Significantly, most of the SNP MPs don’t think that way. The House of Commons is a dead end for an ambitious SNP politician, with long commutes, long hours and long odds on exercising any real influence over British politics. There are, inevitably, considerations about the future leadership of the party in play here too. In the age of devolution, the leader of the modern SNP cannot work out of London.

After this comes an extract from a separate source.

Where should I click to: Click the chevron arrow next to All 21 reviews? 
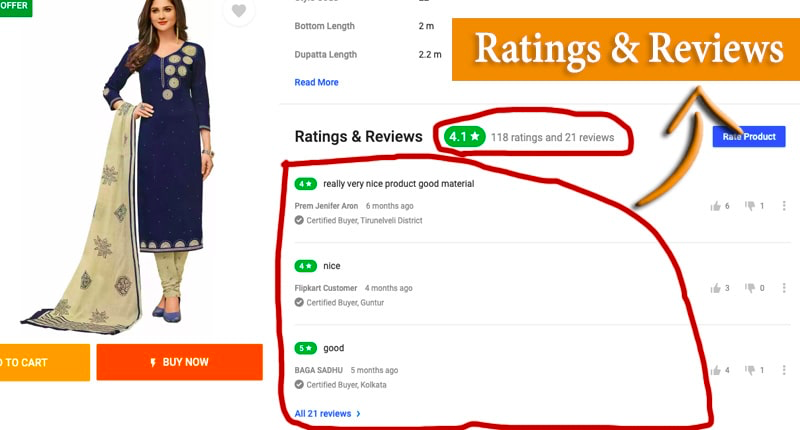coord(358,414)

While MacAskill and Smith look for House of Commons berths, one figure in the party’s Westminster group tells me that a number of their colleagues are now turning their eyes thoughtfully back to the Holyrood constituencies skirting their own. “For us, Holyrood is the senior parliament. If you’re ambitious, if you want to be a minister or a committee chair, it’s Holyrood you want to be in, not Westminster.” Several experienced SNP MSPs have indicated they are minded to retire when the next Holyrood race comes round in 2021.

More than one SNP MP in Westminster is keeping a weather eye on developments. The class of 2016 contained plenty of new faces. Some newbies, such as Mairi Gougeon and Kate Forbes, have already made their way into government. But for the SNP, 2021 looks like a year of renewal too. There are plum targets and prime Holyrood constituencies likely to fall vacant. Ruth Davidson’s political implosion will only encourage potential candidates in her Edinburgh Central seat – with its majority of 410. Alyn Smith, former Westminster leader Angus Robertson and Joanna Cherry have – more and less publicly – expressed an interest in taking on the seat in the capital.

Elsewhere in the country, there’s a whole generation of Nationalist politicians who’re approaching the big 7-0 by the time 2021 comes around. Among these children of the 1950s, Alex Neil will be leaving Airdrie and Shotts vacant.

Let the General Election come. But for the SNP in both Holyrood and in Westminster, expect the musical chairs to continue.